» Exercise goal
Please summarize the helicopter review below in two sentences.

Updated 02/01/2011 – Update at the bottom of the article
I recently got my hands on a Twister CPX and I have been slowly trying to come to grips with flying a collective pitch Heli. The CPX is the much bigger brother of the other heli I have been playing with the Micro Twister Pro which is a fun little 3 channel indoor I/R heli which is cheap, easy to fly and tough as nails when you crash, the Twister CPX is none of these things, though when(if?) I master the CPX I suspect it will offer a whole heap more fun.
The Twister CPX is a RTF (Ready to Fly) package and comes with everything you need to fly (except the skill), the package includes
- The Twister CPX Helicopter
- 6 channel 2.4 Ghz computer radio with 4 model memory (more on this later)
- 1200Mah LiPo battery
- 12/240 volt charger for battery with power pack.
- 2 spare canopies
- A very thin and less than useful manual.
The box and manual claim that the CPX is test flown at the factory and this claim might even be true as the model was certainly better trimmed than a friends E-Flite Blade 400 . Throughout this review I will be using the Blade 400 as a comparison product mainly because I have been sharing airspace with one for the last few weeks and because the Blade 400 is by all accounts an excellent machine.

» The data
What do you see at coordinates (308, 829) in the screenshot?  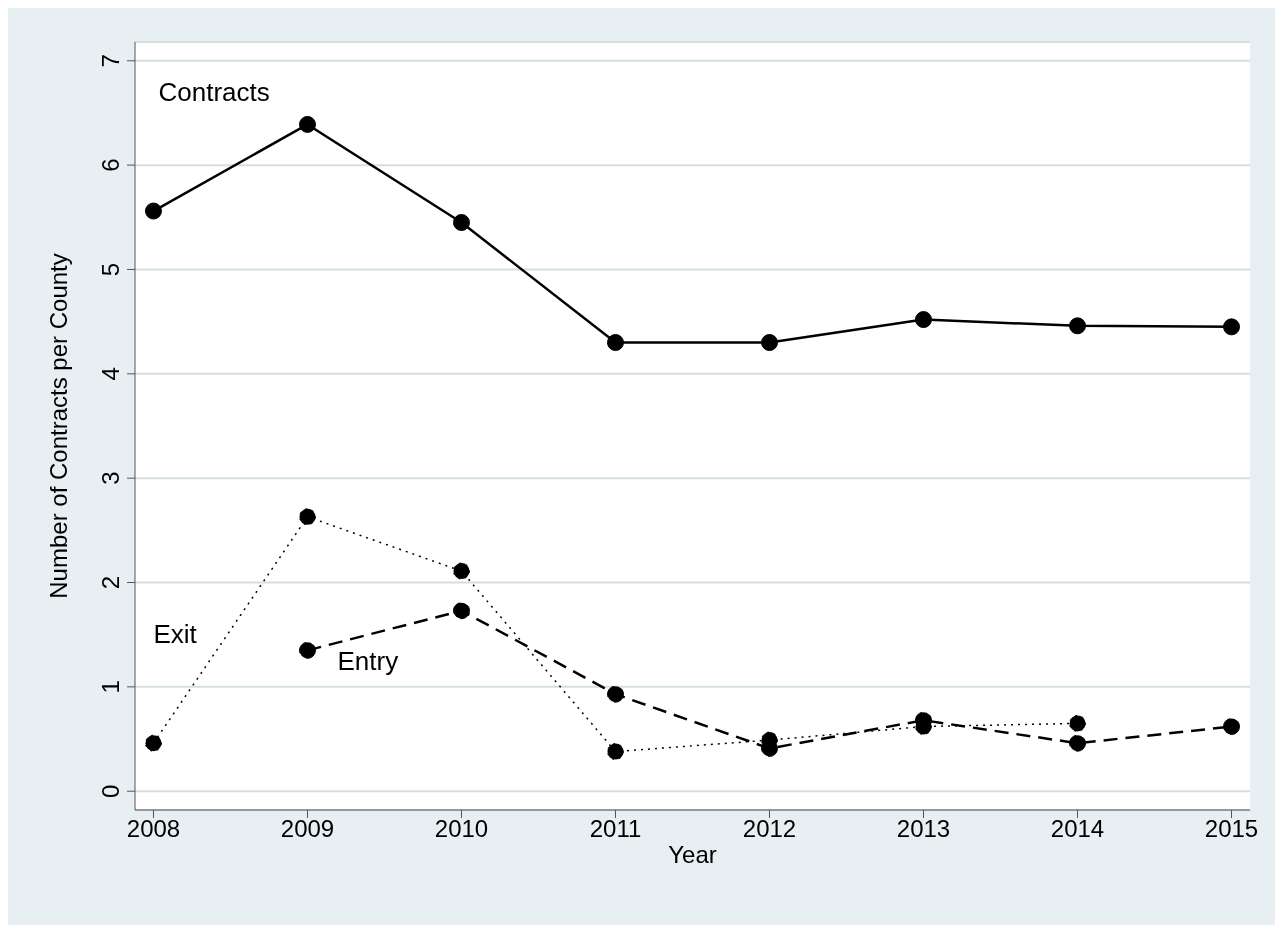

» Written answer
The writer has recently started learning to fly a collective pitch helicopter with the Twister CPX, a much bigger model than the Micro Twister Pro that is neither cheap, easy to fly nor tough in a crash, though the writer suspects it will offer far more fun once mastered. It comes as a ready-to-fly package with a 6 channel 2.4 GHz radio, a 1200mAh LiPo battery, a charger, two spare canopies and a thin manual, and it arrived better trimmed than a friend's E-Flite Blade 400, the machine the review uses for comparison.